The Annual Review of Astronomy and Astrophysics (ARAA) is one of the most prestigious journals in Astronomy. It is published in the United States of America and it releases only one volume per year presenting about twenty articles solicited directly by the Editor Office to major experts in the different fields covered. The resulting book constitutes thus a reference for the most relevant and state-of-the-art advances on debated themes. The excellence of the Journal is witnessed by one of the highest Impact Factor. Researchers at the Observatory of Arcetri have contributed with two articles in two years to this Journal.
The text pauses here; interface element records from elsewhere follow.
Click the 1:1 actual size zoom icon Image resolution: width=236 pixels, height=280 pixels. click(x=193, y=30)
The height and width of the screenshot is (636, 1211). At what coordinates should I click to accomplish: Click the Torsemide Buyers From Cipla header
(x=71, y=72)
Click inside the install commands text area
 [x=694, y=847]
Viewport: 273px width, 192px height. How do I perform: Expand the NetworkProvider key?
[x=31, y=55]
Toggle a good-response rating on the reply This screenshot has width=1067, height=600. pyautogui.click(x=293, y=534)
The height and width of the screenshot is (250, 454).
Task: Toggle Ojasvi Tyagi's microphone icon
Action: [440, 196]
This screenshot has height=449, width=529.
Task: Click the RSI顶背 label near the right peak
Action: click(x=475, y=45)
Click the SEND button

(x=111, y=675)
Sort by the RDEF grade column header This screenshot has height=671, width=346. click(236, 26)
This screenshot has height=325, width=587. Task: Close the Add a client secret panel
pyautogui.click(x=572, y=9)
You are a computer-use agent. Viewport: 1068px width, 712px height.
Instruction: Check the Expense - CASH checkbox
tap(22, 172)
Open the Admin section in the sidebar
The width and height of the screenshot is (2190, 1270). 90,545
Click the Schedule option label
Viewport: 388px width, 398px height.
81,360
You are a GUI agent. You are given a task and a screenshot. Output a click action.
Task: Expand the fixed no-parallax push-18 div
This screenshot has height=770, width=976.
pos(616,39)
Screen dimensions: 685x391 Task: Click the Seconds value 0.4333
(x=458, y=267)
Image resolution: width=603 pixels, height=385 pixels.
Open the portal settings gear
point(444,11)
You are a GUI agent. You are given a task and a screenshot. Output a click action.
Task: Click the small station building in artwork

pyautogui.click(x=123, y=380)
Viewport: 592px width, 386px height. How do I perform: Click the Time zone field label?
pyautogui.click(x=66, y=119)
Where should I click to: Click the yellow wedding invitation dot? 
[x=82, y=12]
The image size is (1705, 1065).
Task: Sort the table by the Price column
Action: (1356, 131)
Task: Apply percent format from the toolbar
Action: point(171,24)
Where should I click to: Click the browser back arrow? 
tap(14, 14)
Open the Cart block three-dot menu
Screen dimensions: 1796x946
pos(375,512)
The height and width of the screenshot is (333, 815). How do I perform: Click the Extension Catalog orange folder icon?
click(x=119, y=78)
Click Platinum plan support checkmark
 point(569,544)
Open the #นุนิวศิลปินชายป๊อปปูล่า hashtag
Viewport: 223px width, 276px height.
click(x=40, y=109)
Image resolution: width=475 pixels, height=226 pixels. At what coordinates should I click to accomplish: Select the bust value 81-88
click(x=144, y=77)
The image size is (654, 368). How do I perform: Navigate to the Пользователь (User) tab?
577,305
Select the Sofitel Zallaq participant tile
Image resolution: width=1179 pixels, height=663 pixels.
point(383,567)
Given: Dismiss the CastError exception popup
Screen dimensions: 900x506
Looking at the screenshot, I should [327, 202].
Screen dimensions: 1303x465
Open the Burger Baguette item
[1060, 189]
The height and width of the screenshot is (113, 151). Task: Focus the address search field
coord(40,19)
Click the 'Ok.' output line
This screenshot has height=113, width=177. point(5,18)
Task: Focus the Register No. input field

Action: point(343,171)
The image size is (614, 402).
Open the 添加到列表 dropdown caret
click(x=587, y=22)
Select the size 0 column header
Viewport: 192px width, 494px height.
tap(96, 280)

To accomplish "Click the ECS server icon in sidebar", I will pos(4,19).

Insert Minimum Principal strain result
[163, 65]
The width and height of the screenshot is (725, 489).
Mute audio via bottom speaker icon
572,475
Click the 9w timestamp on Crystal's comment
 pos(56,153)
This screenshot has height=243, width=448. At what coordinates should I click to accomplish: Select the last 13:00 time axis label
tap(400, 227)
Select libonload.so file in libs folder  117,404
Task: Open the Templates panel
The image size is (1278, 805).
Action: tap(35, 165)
In the 2013 Issue (Volume 51), Daniele Galli and Francesco Palla, both researchers at the Observatory of Arcetri, have presented the article "The Dawn of Chemistry", a study of the chemical evolution of the gas in the Universe during the epoch of primordial nucleosynthesis (a few minutes after the Big Bang) until the formation of the first stars (about 400 million years after the Big Bang). During this time the first molecules, simple diatomic species such as H2, HD and LiH, were formed out of the elements present in the primordial gas, composed of hydrogen, helium and traces of deuterium and lithium. These molecules had a fundamental role in the cooling and fragmentation of the gas within the Dark Matter haloes that gave origin to the first stars that lit up the Universe. (See also The dawn of the chemical evolution of the universe)

The 2014 Issue (Volume 52) will contain an article on the systems that produce Type 1A Supernovae, authored by Filippo Mannucci, current Director of the Observatory of Arcetri, in collaboration with Dan Maoz from the University of Tel Aviv and Gijs Nelemans from Radboud University in the Netherlands ("Observational clues to the progenitors of Type-Ia supernovae"). This type of Supernovae are of central relevance in astrophysics as they produce the majority of the chemical elements found in the Universe. The award of the 2011 Nobel for Physics recognizes the importance of their use in Cosmology studies. Nonetheless, what causes these stellar explosions is still unknown. It seems clear that these Supernovae are the explosions of a White Dwarf disturbed by a companion star, but many other configurations are possible. In this article, F. Mannucci discusses the recent development in theoretical studies and the many observations carried out in the last years. These studies allow now to understand that the majority of these explosions are due not to one but two white dwarves that spiral in one toward the other emitting gravitational waves. This result will allow to better understand the chemical evolution in the Universe and to plan future supernova searches at cosmological distances.